From the very first, Nicky and I became friends, and I had to agree with the general that Nicky was smart and an outstanding interpreter for the chief of the Advisory Group. On several occasions, top Japanese officials purporting to be speaking for Mr. Masuhara urged me to ask the general himself to get another interpreter, but though I used my most persuasive arguments, General Shepard remained loyal to Nicky. I mention this problem with Nicky because interpreters serving as communication mediums play a tremendously important role in discussion between nations.
Because Mr. Masuhara had very little military experience, limited to a short tour as a lieutenant in the Service Corps of the Japanese Imperial Army during the war, he naturally relied on the advice and listened intently to the views of the CASA chief. Recognizing his l
imitation, Mr. Masuhara asked questions about everything. The discussions accordingly developed into educational seminars, with General Shepard a patient, courteous teacher and the director general an enthusiastic student, eagerly imbibing the words of the master.
Early in the discussions, it became apparent that there was a fundamental difference in what Mr. Masuhara thought the NPR Headquarters should be and our traditional American view of a military department. For a long time, the director general and his assistants did not understand what we were talking about, and we in turn, so accustomed to our own concepts, couldn’t comprehend what he proposed.
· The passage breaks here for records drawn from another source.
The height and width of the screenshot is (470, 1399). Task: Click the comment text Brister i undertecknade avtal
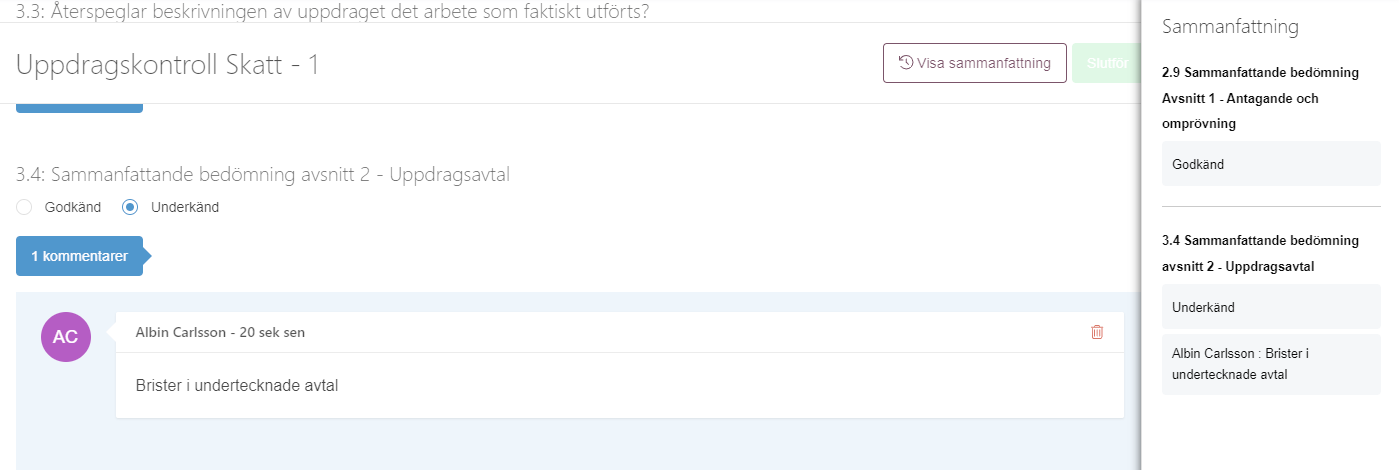click(237, 385)
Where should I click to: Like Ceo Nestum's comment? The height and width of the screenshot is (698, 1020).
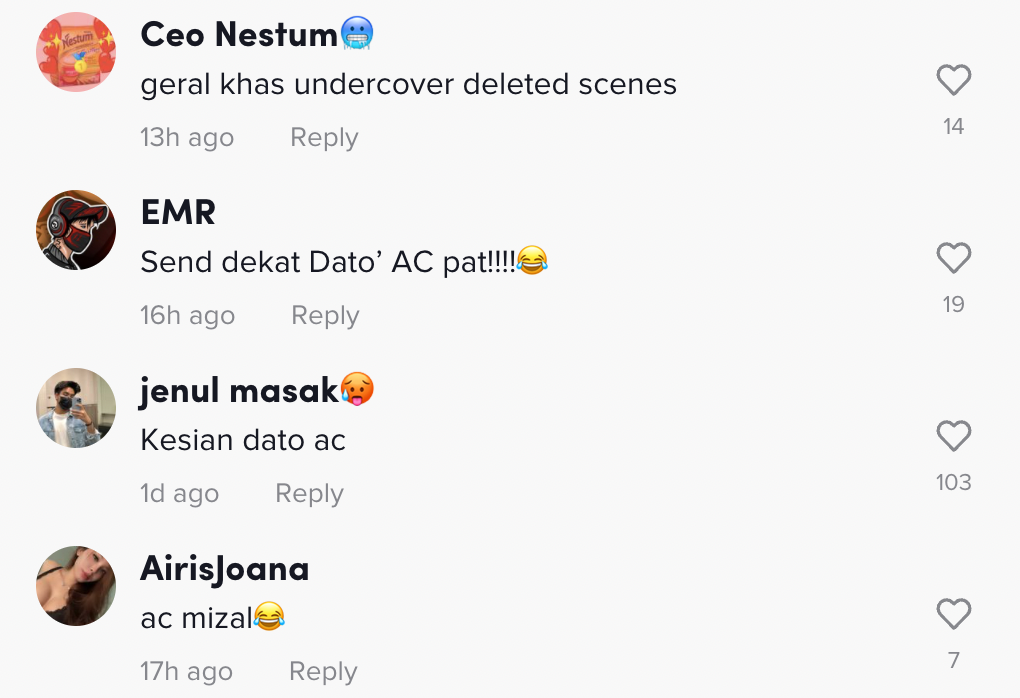953,80
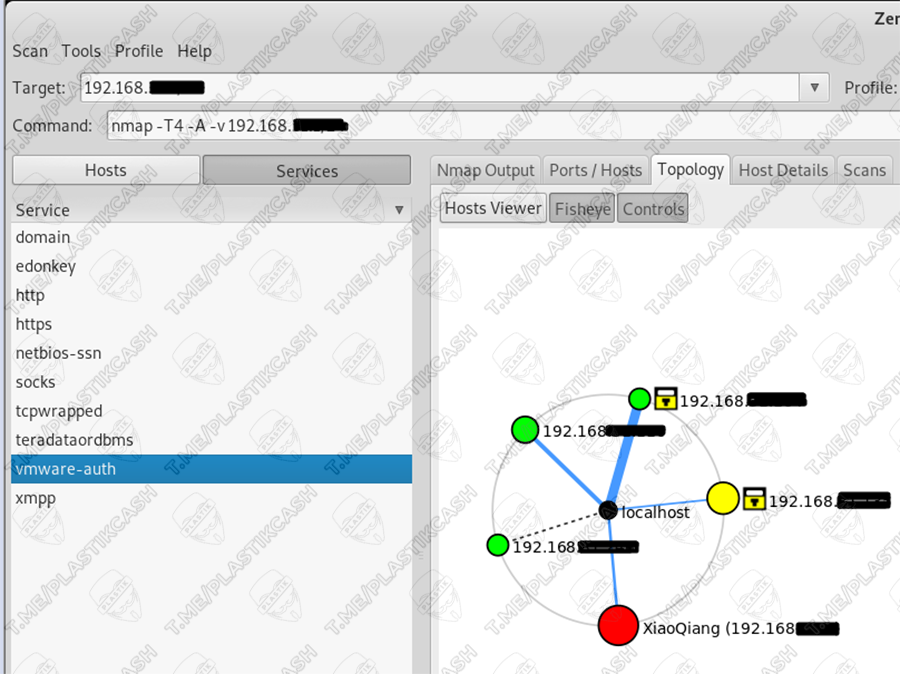The image size is (900, 674).
Task: Sort the list via the Service column arrow
Action: click(399, 210)
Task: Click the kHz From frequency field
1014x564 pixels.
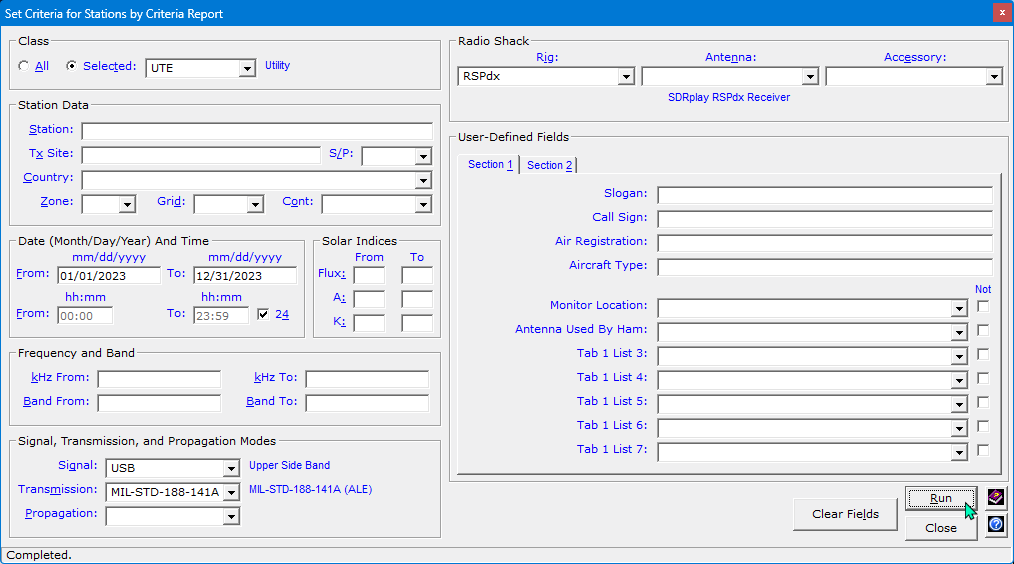Action: click(x=159, y=379)
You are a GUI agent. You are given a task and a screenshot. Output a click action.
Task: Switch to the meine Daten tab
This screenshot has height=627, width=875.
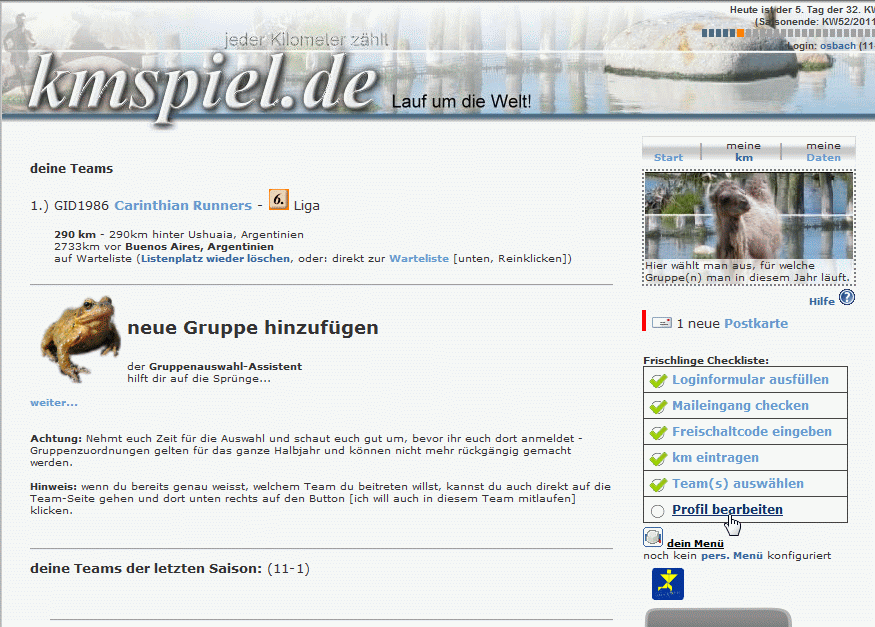823,151
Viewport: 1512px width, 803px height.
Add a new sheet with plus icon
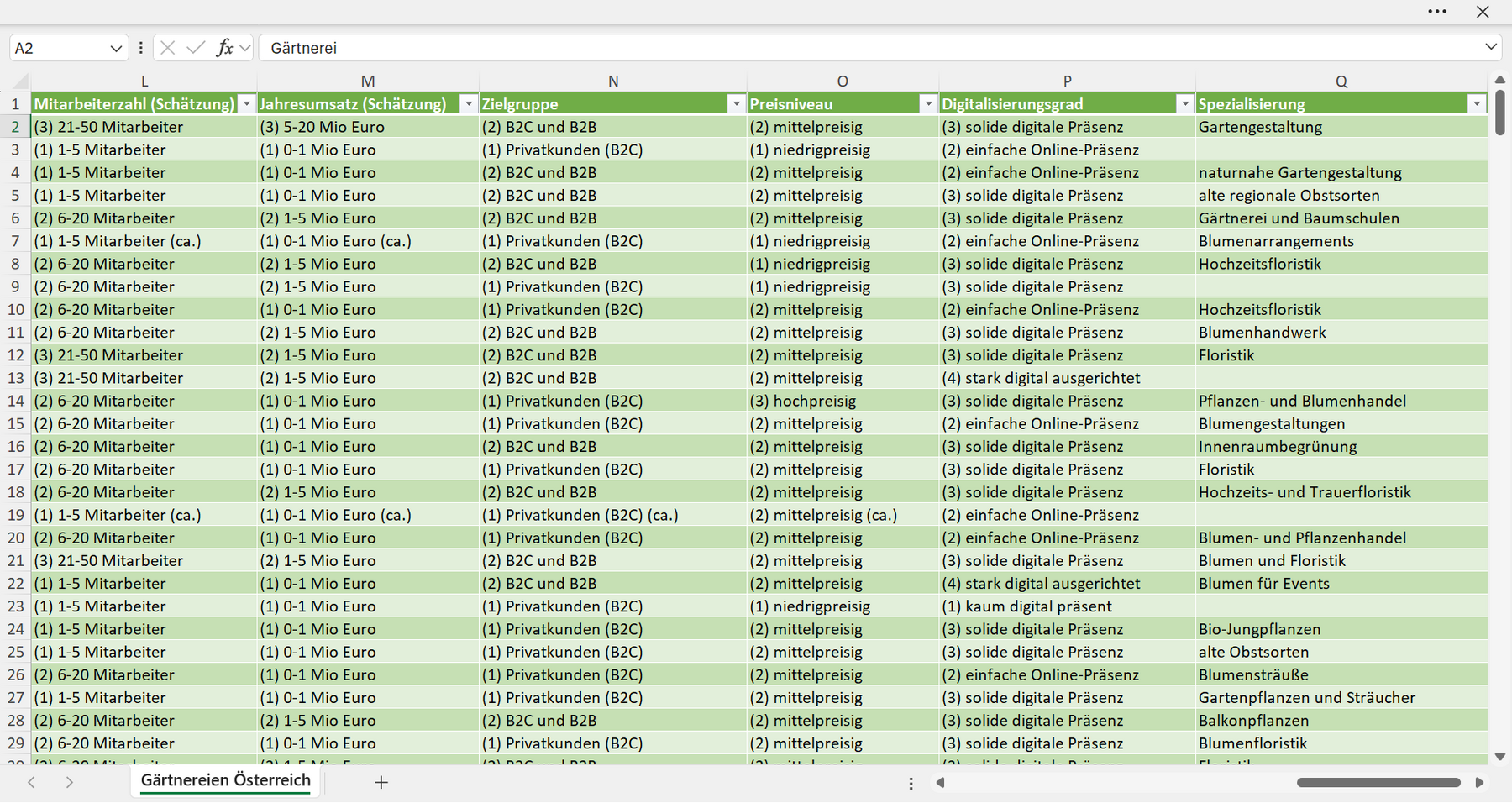[x=381, y=782]
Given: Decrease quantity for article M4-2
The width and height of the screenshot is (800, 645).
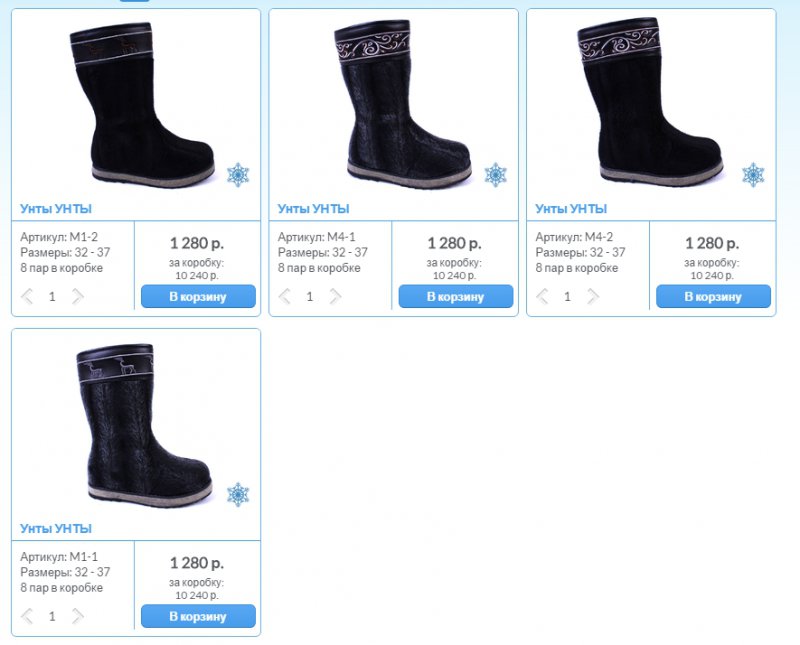Looking at the screenshot, I should tap(542, 296).
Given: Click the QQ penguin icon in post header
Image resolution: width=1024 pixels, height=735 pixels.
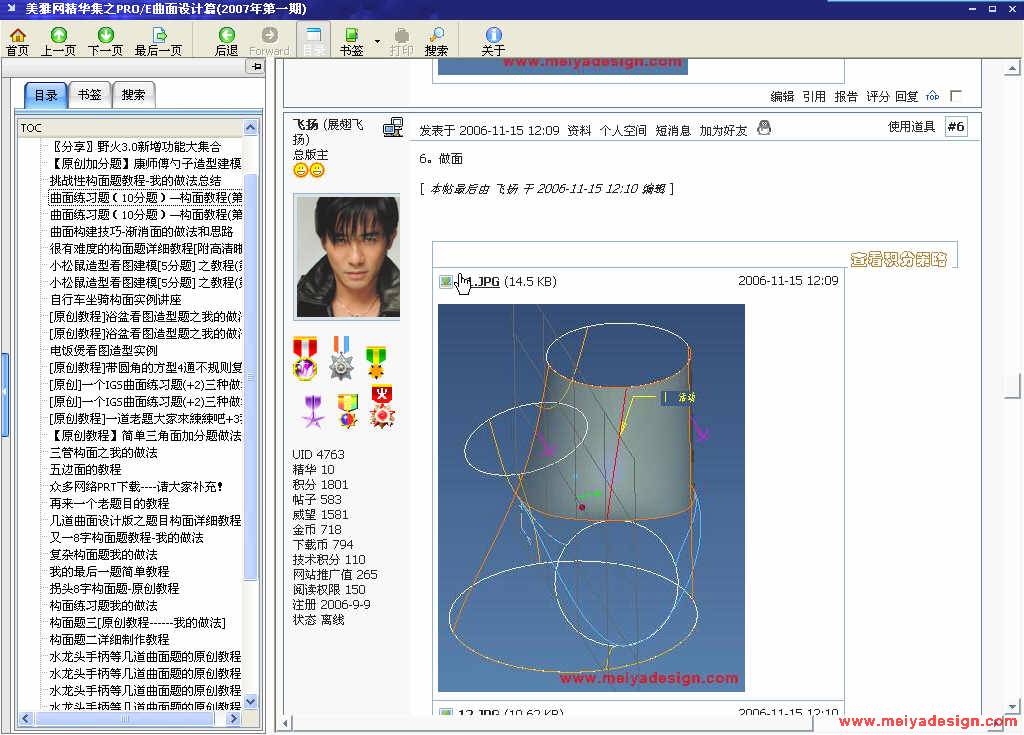Looking at the screenshot, I should [764, 128].
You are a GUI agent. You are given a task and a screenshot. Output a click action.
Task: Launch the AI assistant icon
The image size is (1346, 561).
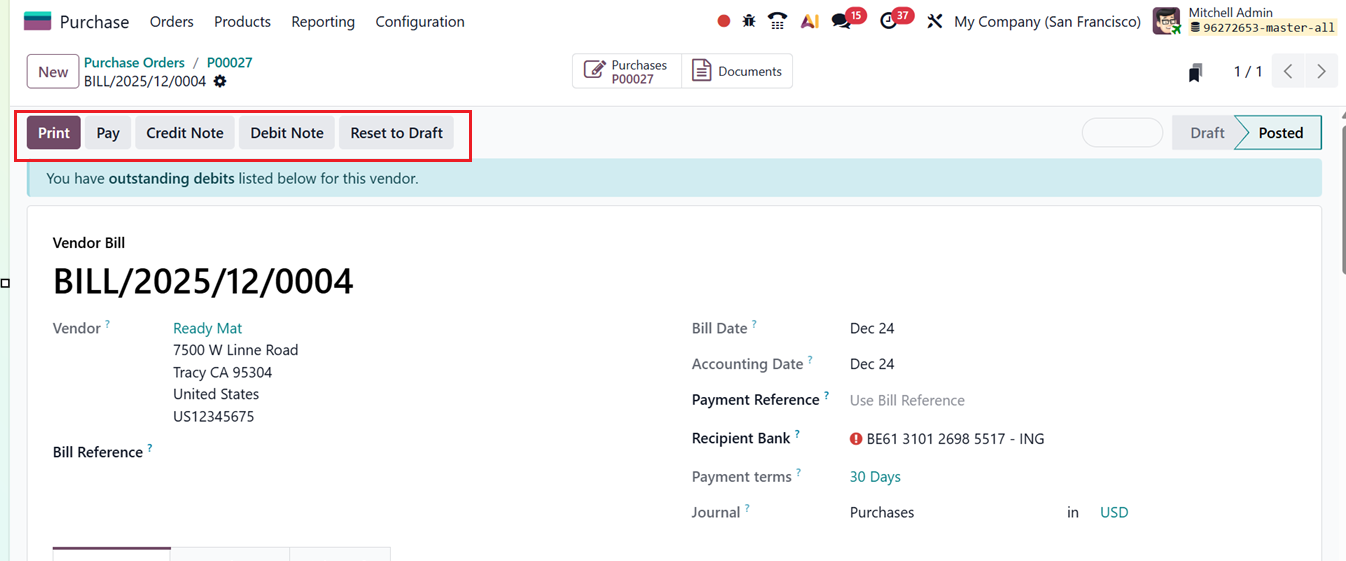click(x=809, y=21)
In the traditional Western view, we envisioned NPR Headquarters in Tōkyō as a defense ministry, with a civilian element and a military staff. The civilian element, as in our own Department of Defense, was to be responsible for the political, budgetary, and overall policy direction of the establishment. The military echelon we viewed as a national headquarters staff responsible for operations of the force. We equated the director general of the NPR with our secretary of defense and considered him the civilian head of the military establishment.
As the discussions went on, it became evident that Mr. Masuhara had either been briefed inadequately or else he did not understand the mission and purpose of the new organization. He viewed himself as the head of a police force and liked to compare himself with Chief Noboru Saitō of the National Rural Police. Under the circumstances, he saw no purpose for organizing two elements—separate civilian and military echelons—in the NPR. He wanted one large staff under his command to operate the NPR as any police force in the world is operated. We wanted a separate civilian policy staff that would control an operating military headquarters. The distinction was vitally important to us because we wanted to establish in the beginning the principle of civilian control over the military. If we permitted the director general to organize a single control group under his direct command, we were afraid that at some later date, a military man, on becoming head of the force, would be in a position to re-establish the notorious power of the militarists.